The Senate health care bill would roll back all these expansions beginning in 2021– but not stop there.  After 2024, the amount the federal government funded would slow, and not be adjusted for increases in population or need.  Effectively, it would be a net reduction in funding, forcing states to eventually narrow the eligibility, decrease benefits, or push people off of Medicaid completely. Where they go from there, I have no idea.

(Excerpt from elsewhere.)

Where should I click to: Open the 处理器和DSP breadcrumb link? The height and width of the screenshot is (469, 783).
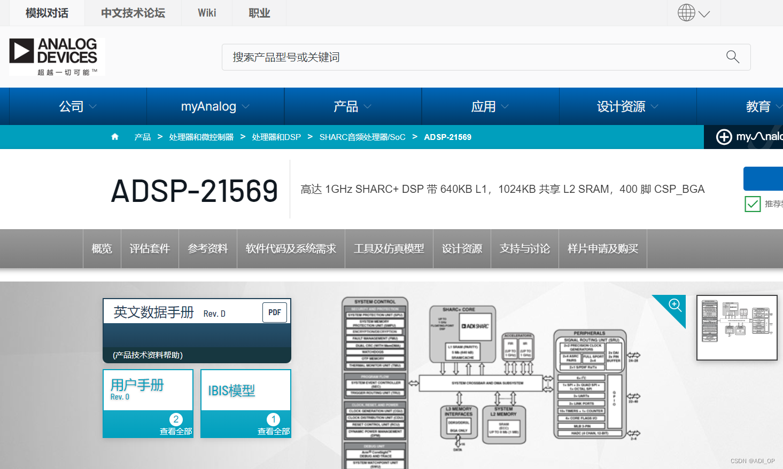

Who is deserving of good health?  Who is deserving of being able to pay for their health?  If you are sick, is it your fault?  Do we have any responsibility as a society to care for our neighbor’s health?  Does God’s covenant with His people involve caring for their well-being?

For me, this is where I feel the burning fire shot up in my bones.  This is when I cannot stay silent; when I see vulnerable people be treated as if they are disposable, as if we can’t see their needs as human needs, as if their health coverage isn’t a major factor in whether they will ever be able to stand on their own two feetI cannot let it pass.  Our choice to be in covenant with God is a pledge to love God with all our heart, mind, and strength, and to love our neighbors as ourselves.

In our Gospel today, Jesus says he comes not to bring peace, but the sword. It’s not a comfortable moment when we hear those words from the man we know to be love incarnate.  But it can be uncomfortable to claim that every human life matters in the face of powerful forces that will, unconsciously at best, profit off of the suffering and deaths of the weak and infirm.  If we demand that our leaders see humans the way God sees humans, those leaders who are charged with shrugging off our responsibility to others will turn on you, and that will bring division.

But if we ignore the details of this law, ignore the scream of a hungry child, ignore the fire in our bones or the pricks of our conscience, then WE are abdicating our responsibility as God’s people.

If we are truly trying to be God’s people, we must keep the covenant that requires seeing God, that heart, that core of humanity, in each person.  And if we have it in our power to be sure they get life-saving treatment, maybe life-changing treatment, how do we profess to love God and follow his healer Son if we ignore those same needs?


We can pretend it’s not happening, but someday down the road it may be your neighbor, your best friend, your daughter, or your mother or father who pays the price for this retraction of health care for the most vulnerable.  For as the scripture said, the hairs on every head are counted, and God’s eye is on us.